Au Brésil, le gouvernement fait le choix des partenariats pour l'accès aux médicaments
(Le Monde - 30 mars 2016)
Seize ans après la bataille menée au Brésil, en Afrique du Sud ou en Thaïlande pour l'accès aux trithérapies face à la pandémie du virus de l'immunodéficience humaine (VIH/sida), le rapport de force a nettement évolué face à l'industrie. Une tendance qui s'explique par une pression moins forte de la société civile, mais aussi par la priorité donnée aux partenariats avec les industriels. Au Brésil notamment, les autorités ont multiplié ces dernières années les partenariats pour le développement productif (PDP), qui permettent un transfert de technologie des groupes internationaux vers les sociétés locales.
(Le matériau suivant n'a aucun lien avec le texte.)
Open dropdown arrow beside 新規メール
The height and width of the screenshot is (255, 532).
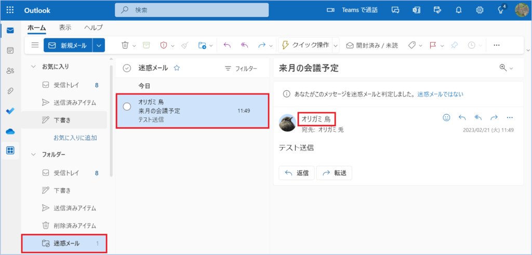(99, 45)
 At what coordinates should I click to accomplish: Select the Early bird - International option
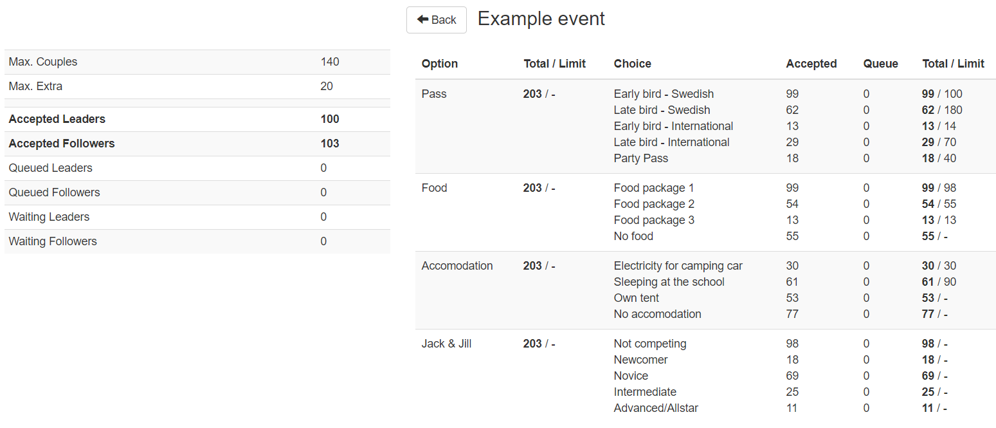coord(673,126)
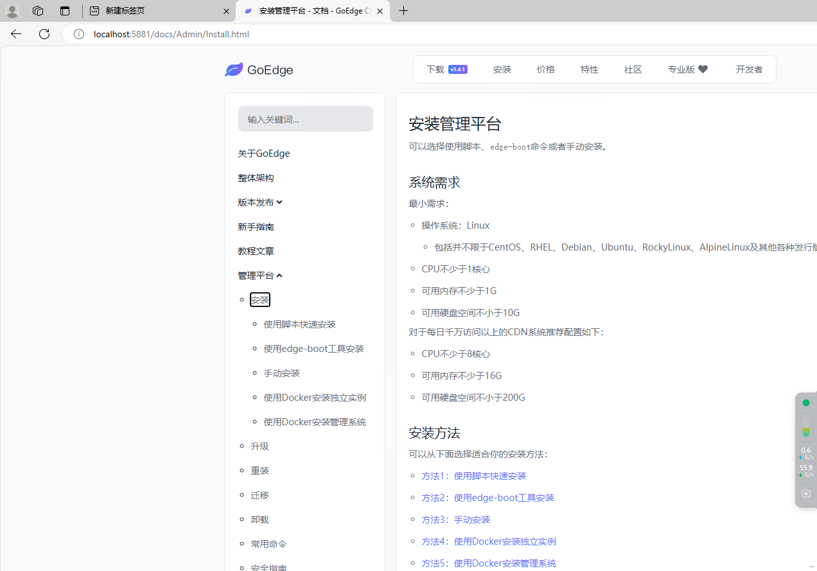
Task: Click the browser back arrow
Action: click(x=16, y=34)
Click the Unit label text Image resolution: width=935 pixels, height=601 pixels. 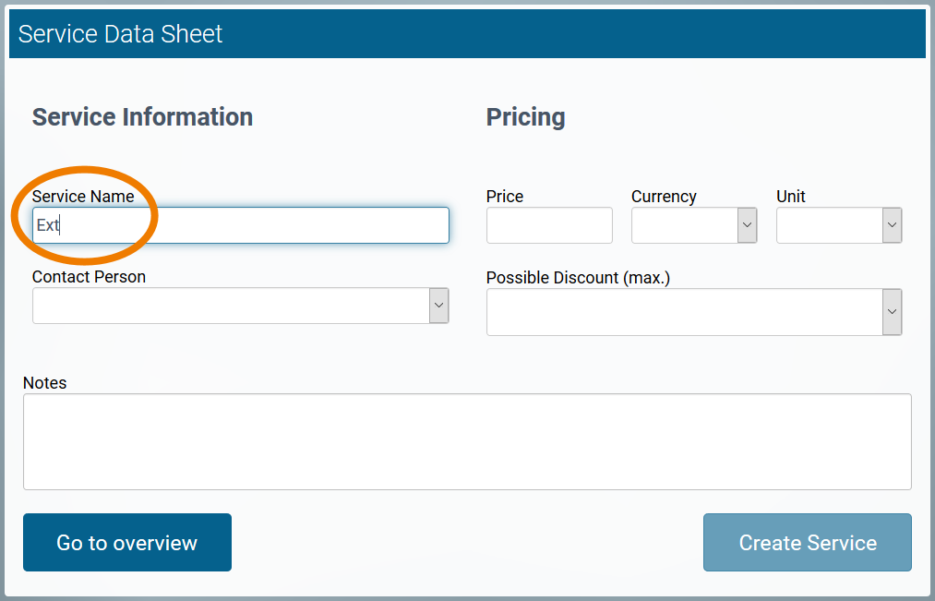(791, 197)

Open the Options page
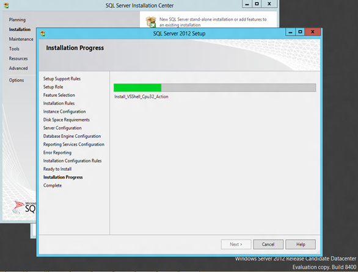pyautogui.click(x=16, y=80)
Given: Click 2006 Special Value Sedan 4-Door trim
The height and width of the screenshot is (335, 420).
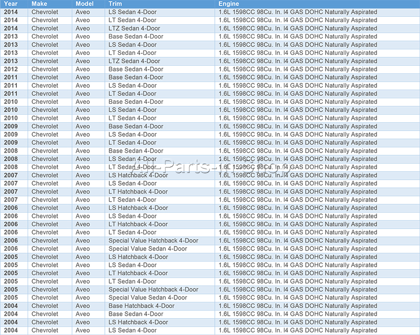Looking at the screenshot, I should [148, 249].
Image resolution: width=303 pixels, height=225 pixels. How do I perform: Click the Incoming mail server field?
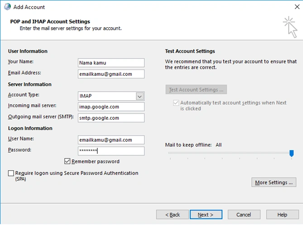(x=111, y=107)
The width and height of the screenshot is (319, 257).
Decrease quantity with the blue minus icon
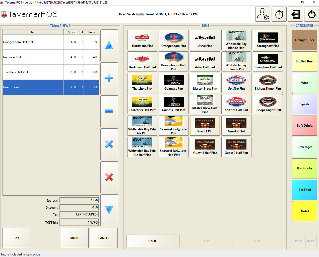[x=109, y=111]
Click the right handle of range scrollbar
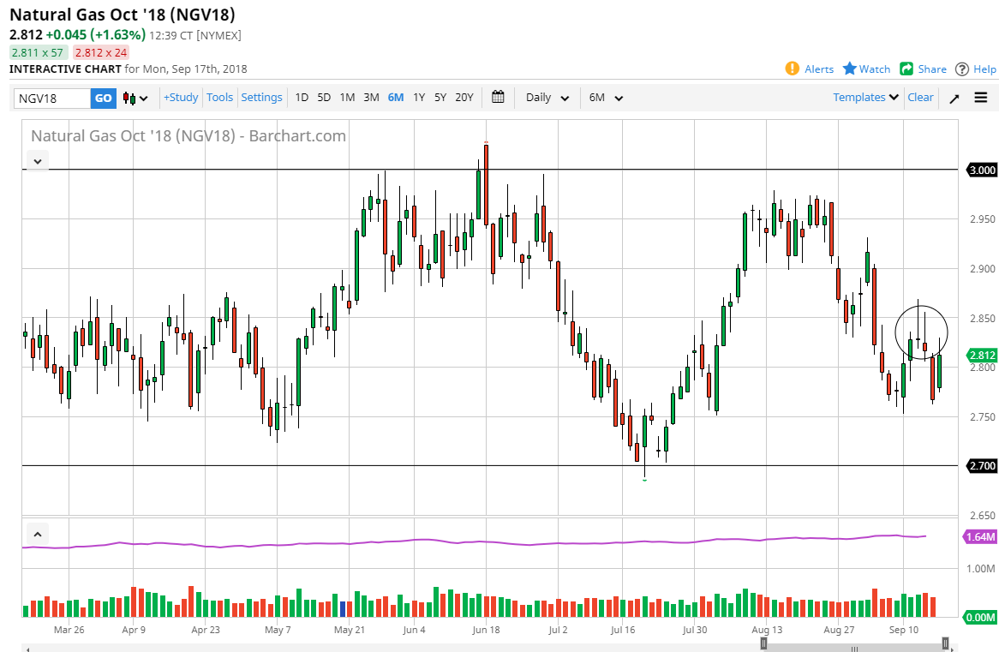1005x652 pixels. pyautogui.click(x=945, y=643)
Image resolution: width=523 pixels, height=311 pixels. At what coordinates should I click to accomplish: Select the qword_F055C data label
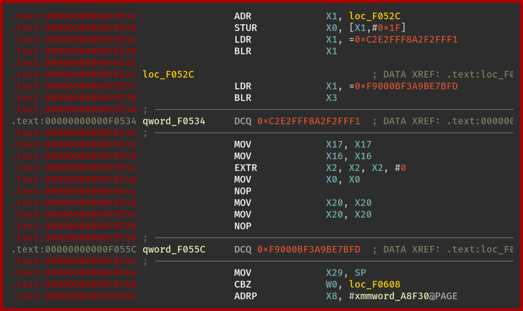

Ce type d'accord concerne des médicaments jugés prioritaires par le gouvernement. Le système unique de santé (SUS) achète en grandes quantités les médicaments élaborés dans ce cadre, sans appel d'offres, à un prix inférieur aux médicaments importés. Outre l'accès privilégié au marché brésilien, l'entreprise étrangère bénéficie d'exonérations fiscales et de financements publics. Plus d'une centaine de partenariats ont été signés. "C'est ce type d'accord qui a été signé en 2009 avec GlaxoSmithKline - GSK - pour le vaccin contre le pneumocoque", précise Felipe Carvalho, de Médecins sans frontières (MSF). "Le Brésil n'achète donc pas celui de la société concurrente, Pfizer, et produit uniquement pour le marché national". Mais un front reste actif contre les brevets pharmaceutiques. Depuis des années, un projet de réforme assouplissant la loi de 1996 au bénéfice de la santé publique est en gestation. La députée PT (Parti des travailleurs) du district fédéral (Brasilia), Erika Kokay, en déplore l'enlisement alors que "le projet prévoit de limiter la durée des brevets et d'éviter leur prolongation abusive".